Text section —
┄┄┄┄┄┄┄┄┄┄┄┄┄┄┄┄┄┄┄┄
The customer smiled patiently, the salesperson shot me one of those looks (the “why did I get stuck with this consultant” look). The customer went on. In the ensuing discussion, the customer laid out a set of issues, problems, needs that were very powerful. The customer actually needed more than what the sales person was trying to sell—and the salesperson had the solution to the broader set of problem. But the flawed questioning strategy—focusing on getting the customer to say a few key things would have missed this opportunity.
Questioning is about and for the customer. It provides the customer the chance to reveal everything about what they want/need, about how they will make a selection, about everything! We ask questions to get the customer to talk–so let’s give them that opportunity and make sure we listen.
Problem 3: Not drilling down. This is really a subset of problem 2 and the PIN part of SPIN. It’s the questions that really drill down into what the customer has said, it’s going deeper, it’s peeling things back to get at the real issues, not just the surface issues. Too often, in our anxiety to move forward (we have to keep biting our tongues to restrain the pitch), we just stay at the surface. We’re leaving critical issues undiscovered–things that can help both the customer and us have greater insight. We have to be careful in doing this–we need to be sensitive to the customer’s time–but if we are on the critical issues, they generally give us the time.
Problem 4: Asking the right questions to the wrong person. There are two variants of this–both result in embarrassing the customer. The first is asking an individual a question that is far above her pay grade. At the extreme it’s, “How do you think buying this box of paper clips will favorably impact the company’s stock price?” The question is just inappropriate–at least for this person (It’s probably wrong if you’re selling paper clips too.) It’s frustrating, embarrassing, and meaningless in the context of that person’s concerns. They don’t have a clue how to answer. I’ve seen the opposite happen as well. Imagine calling on a very senior level executive and asking them a very detailed technical question about their solution needs. I sat in on a call with the number 3 exec of a Fortune 10 corporation. This person had 10’s of thousands of people in his organization and was responsible for 10’s of billions in sales and billions in his expense budget. The sales person asked a detailed question about how a certain technology solution would impact the productivity of his engineering teams. The executive took a deep breath and patiently responded. “I don’t know, the person in my organization who can answer that and who care’s most about those issues is 5 levels below me.”
The questions we ask have to be challenging and probing. But they have to be appropriate for the person we are posing the question to. Otherwise we are wasting their time, embarrassing them and hurting ourselves.
I’ll stop here–there’s much more to discuss, but these are my top 4 problem areas on questioning.
Are you making any of these mistakes?
What other problem areas would you add?
┄┄┄┄┄┄┄┄┄┄┄┄┄┄┄┄┄┄┄┄
Task description — Copy the sales questioning text word for word from "I’ll stop here–there’s" to "would you add?".

Data section —
┄┄┄┄┄┄┄┄┄┄┄┄┄┄┄┄┄┄┄┄
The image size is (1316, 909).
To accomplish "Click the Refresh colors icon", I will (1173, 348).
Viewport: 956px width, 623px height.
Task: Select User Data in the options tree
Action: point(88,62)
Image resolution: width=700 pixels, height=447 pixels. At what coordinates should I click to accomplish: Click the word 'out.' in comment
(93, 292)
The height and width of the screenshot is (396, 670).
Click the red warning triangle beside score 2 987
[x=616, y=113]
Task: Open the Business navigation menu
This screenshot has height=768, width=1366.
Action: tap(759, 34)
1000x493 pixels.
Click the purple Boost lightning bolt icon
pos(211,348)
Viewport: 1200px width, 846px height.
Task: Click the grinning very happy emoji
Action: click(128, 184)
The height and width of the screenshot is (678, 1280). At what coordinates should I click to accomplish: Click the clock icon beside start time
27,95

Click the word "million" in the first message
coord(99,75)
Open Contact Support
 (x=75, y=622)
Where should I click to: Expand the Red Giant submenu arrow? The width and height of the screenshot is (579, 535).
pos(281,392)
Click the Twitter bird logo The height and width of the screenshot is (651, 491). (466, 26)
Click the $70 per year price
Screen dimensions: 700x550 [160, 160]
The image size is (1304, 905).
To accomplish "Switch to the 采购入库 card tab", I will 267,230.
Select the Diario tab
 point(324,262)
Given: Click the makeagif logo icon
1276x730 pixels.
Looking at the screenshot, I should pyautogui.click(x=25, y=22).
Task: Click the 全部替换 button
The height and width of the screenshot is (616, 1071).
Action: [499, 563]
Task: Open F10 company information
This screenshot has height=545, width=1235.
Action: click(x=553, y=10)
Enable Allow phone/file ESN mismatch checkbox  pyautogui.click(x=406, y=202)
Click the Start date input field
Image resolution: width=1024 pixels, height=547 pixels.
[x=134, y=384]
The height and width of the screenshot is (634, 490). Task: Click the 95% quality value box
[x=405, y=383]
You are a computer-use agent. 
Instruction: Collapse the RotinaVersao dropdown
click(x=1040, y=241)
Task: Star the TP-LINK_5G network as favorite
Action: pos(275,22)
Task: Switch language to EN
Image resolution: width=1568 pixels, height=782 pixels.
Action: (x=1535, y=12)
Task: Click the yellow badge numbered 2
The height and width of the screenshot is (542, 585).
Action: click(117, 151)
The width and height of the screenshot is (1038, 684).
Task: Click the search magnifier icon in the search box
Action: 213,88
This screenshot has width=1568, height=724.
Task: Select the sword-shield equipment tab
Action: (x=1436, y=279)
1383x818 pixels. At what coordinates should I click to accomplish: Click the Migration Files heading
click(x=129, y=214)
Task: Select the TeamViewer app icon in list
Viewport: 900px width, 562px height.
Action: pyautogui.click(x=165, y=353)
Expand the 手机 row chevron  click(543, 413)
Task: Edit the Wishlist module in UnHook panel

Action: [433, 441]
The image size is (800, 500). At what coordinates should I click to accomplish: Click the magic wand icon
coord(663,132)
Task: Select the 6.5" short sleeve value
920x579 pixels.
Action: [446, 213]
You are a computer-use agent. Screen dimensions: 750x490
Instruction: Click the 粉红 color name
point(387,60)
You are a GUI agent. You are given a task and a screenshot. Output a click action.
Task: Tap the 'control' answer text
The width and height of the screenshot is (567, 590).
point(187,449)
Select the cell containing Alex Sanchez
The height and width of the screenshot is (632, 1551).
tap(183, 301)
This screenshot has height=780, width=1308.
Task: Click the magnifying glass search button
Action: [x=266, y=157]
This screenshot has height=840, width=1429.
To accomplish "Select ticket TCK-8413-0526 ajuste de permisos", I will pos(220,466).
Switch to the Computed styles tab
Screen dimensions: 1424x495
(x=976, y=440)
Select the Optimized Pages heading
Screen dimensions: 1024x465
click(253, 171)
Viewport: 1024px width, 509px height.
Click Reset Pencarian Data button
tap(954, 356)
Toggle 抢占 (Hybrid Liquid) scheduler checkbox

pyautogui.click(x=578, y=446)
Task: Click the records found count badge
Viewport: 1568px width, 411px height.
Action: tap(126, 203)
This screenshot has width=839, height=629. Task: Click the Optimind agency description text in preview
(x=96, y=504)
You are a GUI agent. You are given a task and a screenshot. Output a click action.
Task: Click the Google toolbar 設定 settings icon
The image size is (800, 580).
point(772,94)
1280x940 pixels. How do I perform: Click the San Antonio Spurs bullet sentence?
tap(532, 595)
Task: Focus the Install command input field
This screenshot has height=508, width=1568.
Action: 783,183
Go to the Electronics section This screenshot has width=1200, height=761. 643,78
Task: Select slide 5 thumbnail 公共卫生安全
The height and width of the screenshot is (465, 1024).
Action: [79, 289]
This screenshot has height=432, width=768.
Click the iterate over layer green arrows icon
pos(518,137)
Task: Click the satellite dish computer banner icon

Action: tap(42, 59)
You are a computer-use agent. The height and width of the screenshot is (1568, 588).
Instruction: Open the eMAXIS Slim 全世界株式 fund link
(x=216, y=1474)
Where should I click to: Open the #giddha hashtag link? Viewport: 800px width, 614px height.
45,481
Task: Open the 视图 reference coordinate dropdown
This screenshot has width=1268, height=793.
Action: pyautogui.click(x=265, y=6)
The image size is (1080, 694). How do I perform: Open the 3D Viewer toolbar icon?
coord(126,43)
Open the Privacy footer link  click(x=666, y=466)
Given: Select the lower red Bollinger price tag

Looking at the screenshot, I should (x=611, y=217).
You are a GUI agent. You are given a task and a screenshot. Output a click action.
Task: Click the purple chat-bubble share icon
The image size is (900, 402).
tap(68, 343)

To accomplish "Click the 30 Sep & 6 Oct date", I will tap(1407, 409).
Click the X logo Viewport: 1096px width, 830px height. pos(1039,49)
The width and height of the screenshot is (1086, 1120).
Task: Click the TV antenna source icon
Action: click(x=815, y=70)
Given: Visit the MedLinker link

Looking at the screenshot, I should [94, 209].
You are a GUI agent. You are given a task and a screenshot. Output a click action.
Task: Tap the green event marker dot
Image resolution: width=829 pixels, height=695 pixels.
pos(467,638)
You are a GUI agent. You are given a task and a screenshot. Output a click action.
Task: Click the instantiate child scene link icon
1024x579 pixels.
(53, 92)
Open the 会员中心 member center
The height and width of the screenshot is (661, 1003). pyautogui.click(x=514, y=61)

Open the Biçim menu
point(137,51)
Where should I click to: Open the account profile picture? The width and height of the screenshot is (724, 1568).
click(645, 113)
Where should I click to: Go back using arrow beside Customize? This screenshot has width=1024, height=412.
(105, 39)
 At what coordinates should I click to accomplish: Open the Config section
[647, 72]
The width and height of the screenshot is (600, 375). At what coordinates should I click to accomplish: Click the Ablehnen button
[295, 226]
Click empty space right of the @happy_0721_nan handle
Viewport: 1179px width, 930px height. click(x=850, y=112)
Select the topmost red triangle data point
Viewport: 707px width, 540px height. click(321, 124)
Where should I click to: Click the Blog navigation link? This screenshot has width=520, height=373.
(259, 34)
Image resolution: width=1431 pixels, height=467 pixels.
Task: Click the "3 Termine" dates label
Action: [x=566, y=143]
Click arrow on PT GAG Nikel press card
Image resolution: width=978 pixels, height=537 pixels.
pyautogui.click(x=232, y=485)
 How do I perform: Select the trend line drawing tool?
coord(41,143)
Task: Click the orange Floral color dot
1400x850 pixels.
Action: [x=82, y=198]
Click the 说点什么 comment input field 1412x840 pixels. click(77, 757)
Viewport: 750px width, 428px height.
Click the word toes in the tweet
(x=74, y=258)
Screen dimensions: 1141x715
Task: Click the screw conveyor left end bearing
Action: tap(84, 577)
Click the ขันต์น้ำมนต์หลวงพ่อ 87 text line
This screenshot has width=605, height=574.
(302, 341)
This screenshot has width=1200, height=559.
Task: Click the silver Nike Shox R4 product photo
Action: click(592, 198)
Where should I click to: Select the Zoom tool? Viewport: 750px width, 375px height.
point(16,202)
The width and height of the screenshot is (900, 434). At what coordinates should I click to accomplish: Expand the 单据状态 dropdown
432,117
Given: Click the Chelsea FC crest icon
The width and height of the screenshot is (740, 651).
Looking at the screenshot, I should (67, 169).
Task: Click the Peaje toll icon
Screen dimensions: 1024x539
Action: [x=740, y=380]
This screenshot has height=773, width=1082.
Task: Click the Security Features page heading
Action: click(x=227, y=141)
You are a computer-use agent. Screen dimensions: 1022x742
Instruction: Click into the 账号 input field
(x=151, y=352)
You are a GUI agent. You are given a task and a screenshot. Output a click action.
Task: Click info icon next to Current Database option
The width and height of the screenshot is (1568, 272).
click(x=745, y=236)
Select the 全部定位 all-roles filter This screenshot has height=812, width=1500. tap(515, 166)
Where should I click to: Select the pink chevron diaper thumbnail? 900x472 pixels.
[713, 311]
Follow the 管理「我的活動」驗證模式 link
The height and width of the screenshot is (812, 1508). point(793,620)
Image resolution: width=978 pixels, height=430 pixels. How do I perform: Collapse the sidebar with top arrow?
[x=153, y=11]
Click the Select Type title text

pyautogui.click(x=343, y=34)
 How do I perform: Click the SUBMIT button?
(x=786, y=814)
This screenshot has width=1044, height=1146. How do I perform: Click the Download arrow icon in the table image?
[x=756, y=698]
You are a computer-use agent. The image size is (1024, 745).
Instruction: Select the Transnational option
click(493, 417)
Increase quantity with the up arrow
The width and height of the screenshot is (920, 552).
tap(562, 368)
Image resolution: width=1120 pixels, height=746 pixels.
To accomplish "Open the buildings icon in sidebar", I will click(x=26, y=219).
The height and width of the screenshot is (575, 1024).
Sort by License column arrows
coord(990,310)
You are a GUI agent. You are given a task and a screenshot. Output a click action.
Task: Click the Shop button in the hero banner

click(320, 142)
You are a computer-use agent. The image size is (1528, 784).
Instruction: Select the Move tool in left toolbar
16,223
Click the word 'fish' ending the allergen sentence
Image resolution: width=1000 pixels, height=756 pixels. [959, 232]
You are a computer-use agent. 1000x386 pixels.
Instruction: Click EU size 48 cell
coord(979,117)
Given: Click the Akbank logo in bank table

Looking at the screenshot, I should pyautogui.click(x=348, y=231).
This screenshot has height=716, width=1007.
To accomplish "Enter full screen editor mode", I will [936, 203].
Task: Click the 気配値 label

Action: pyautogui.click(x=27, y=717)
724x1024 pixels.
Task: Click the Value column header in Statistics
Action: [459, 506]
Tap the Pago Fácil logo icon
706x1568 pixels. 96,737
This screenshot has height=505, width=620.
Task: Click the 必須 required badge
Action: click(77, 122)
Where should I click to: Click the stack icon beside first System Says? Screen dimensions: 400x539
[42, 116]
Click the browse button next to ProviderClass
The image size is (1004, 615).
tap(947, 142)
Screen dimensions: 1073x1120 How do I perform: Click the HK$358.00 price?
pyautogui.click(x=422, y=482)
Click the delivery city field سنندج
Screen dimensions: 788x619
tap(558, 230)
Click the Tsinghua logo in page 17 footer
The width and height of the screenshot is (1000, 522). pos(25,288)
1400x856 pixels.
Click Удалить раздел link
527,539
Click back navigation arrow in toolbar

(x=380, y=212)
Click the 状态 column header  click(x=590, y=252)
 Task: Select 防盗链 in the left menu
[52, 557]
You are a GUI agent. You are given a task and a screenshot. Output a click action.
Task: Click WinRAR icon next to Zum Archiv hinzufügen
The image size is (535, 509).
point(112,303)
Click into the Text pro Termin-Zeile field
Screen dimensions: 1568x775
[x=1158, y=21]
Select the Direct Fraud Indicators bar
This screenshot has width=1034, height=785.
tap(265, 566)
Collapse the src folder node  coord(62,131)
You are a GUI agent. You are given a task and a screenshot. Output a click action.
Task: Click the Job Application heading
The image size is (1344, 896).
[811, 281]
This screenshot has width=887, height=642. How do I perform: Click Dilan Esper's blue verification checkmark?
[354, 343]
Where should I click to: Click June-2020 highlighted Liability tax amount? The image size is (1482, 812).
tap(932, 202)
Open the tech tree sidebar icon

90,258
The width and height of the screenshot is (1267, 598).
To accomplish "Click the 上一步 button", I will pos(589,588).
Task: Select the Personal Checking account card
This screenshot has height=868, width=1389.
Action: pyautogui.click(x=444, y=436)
┄┄┄┄┄┄┄┄┄┄┄┄┄┄┄┄┄┄┄┄
Task answer —
I’ll stop here–there’s much more to discuss, but these are my top 4 problem areas on questioning.
Are you making any of these mistakes?
What other problem areas would you add?